> **Exercise brief**: The reply should contain every line of the data, repeated exactly, and no pictures.

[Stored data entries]
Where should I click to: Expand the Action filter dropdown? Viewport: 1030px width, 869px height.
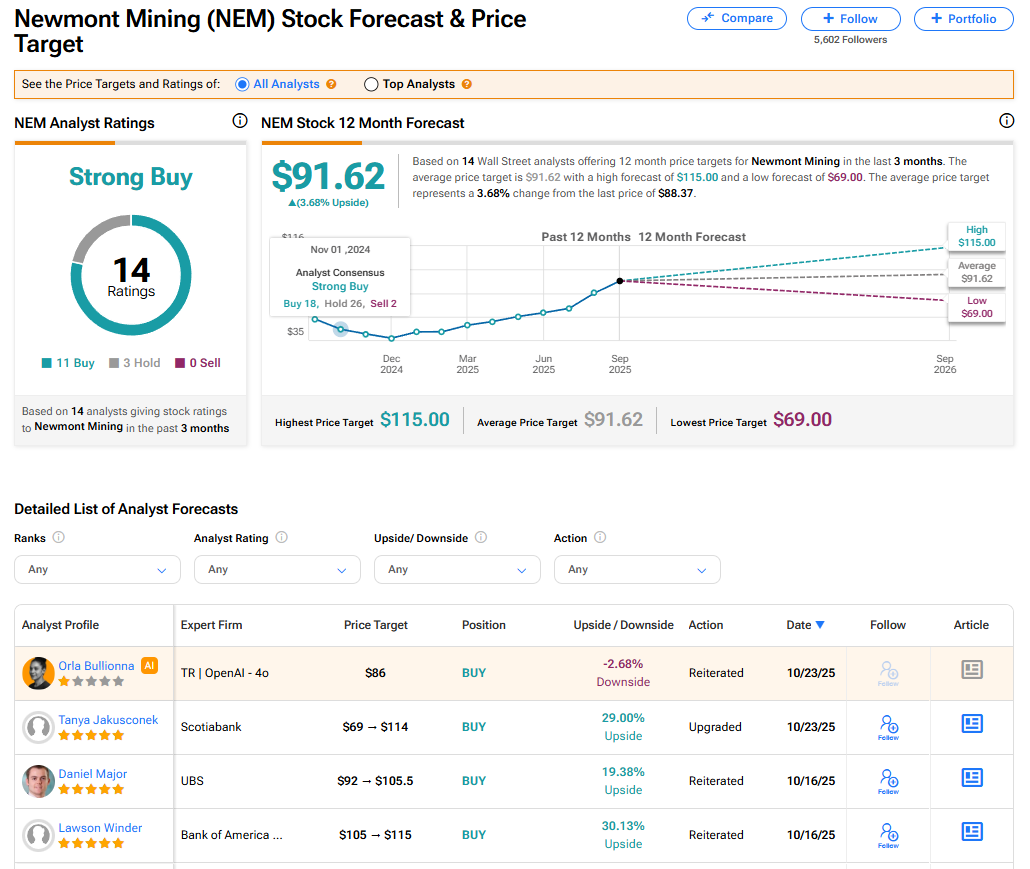pyautogui.click(x=637, y=569)
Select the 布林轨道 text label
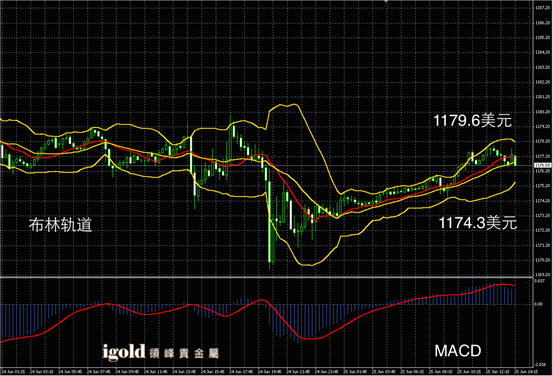Screen dimensions: 553x376 pyautogui.click(x=61, y=225)
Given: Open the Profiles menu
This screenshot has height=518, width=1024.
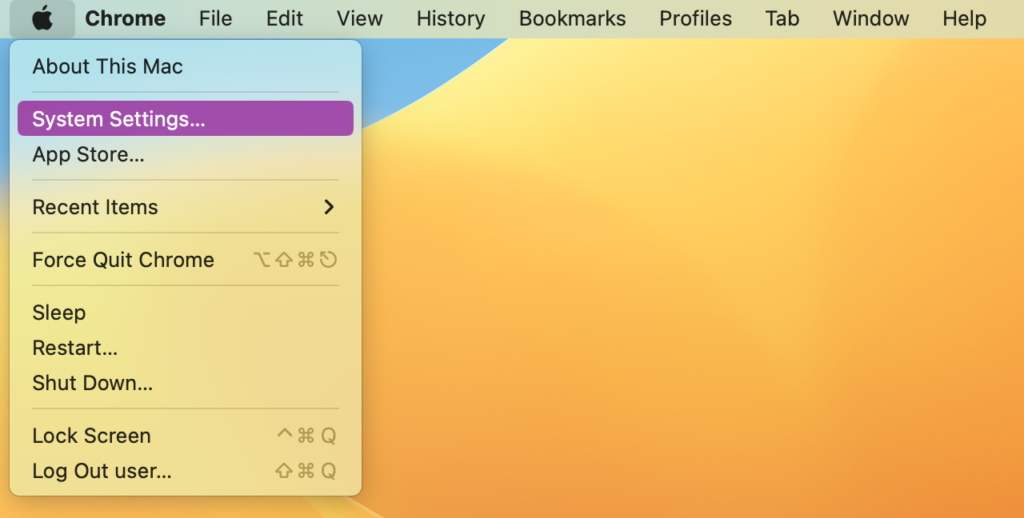Looking at the screenshot, I should tap(695, 19).
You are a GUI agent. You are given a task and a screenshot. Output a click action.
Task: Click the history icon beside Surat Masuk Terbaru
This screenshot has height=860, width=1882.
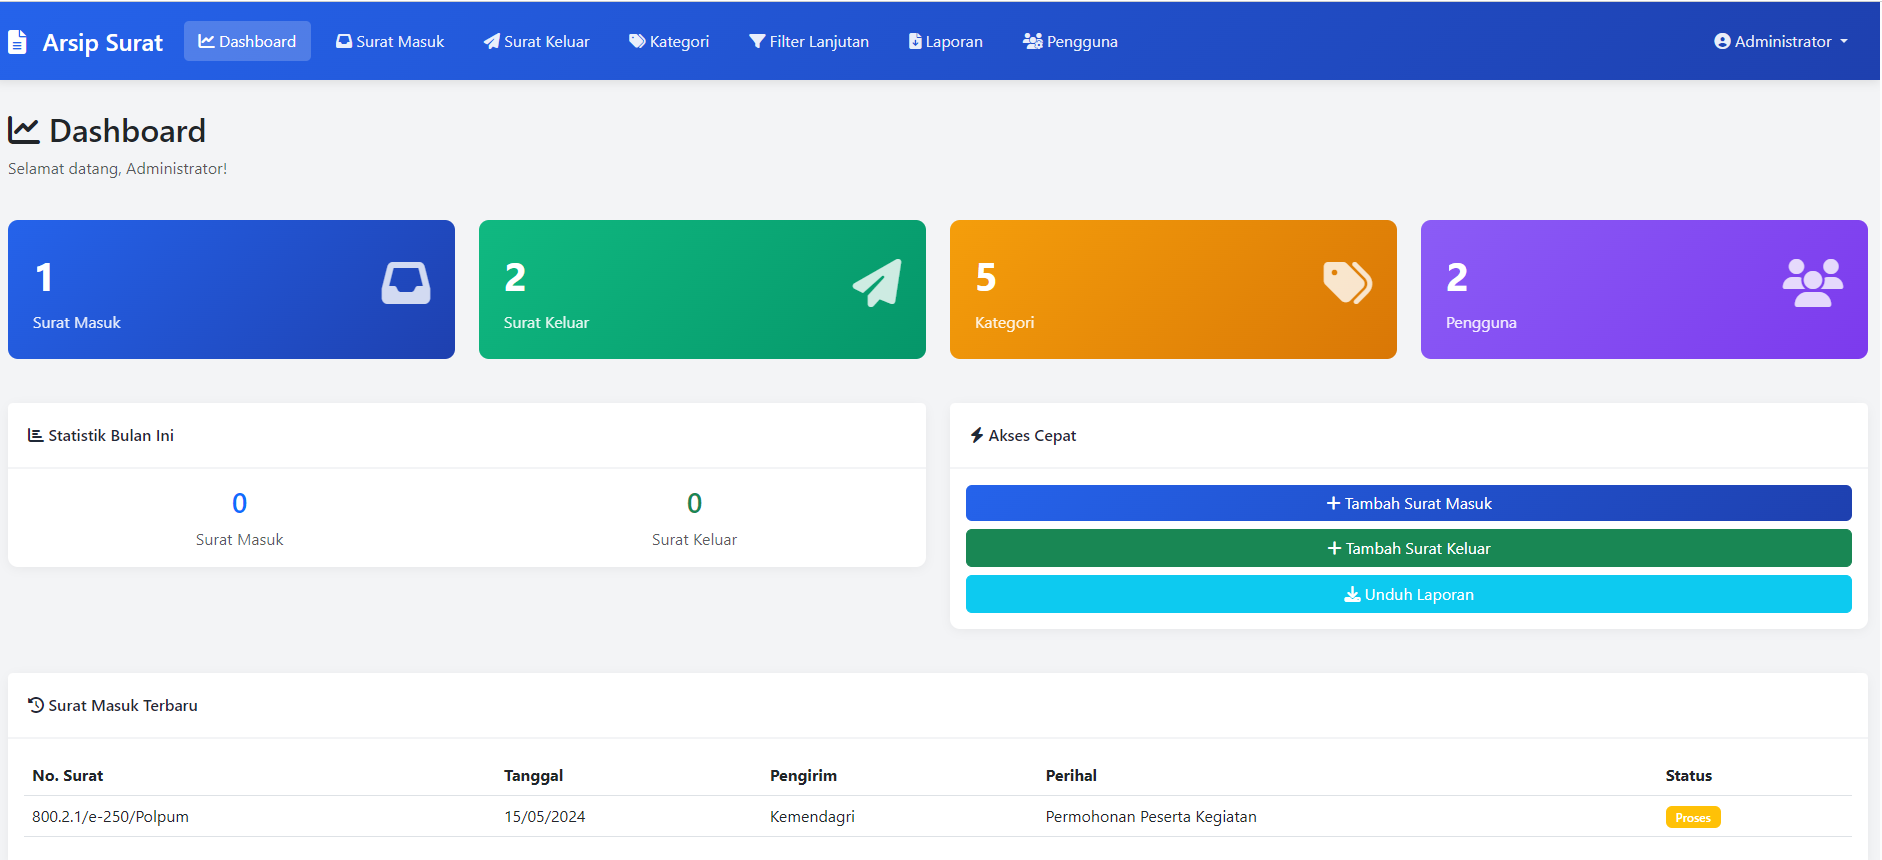(36, 705)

> **Output for this exercise**:
Where should I click to: Expand the Action filter dropdown? Viewport: 1030px width, 869px height.
pyautogui.click(x=637, y=569)
Select the 布林轨道 text label
Screen dimensions: 553x376 pyautogui.click(x=61, y=225)
Given: Open the Profiles menu
This screenshot has height=518, width=1024.
Looking at the screenshot, I should tap(695, 19).
You are a GUI agent. You are given a task and a screenshot. Output a click action.
Task: Click the history icon beside Surat Masuk Terbaru
This screenshot has height=860, width=1882.
(36, 705)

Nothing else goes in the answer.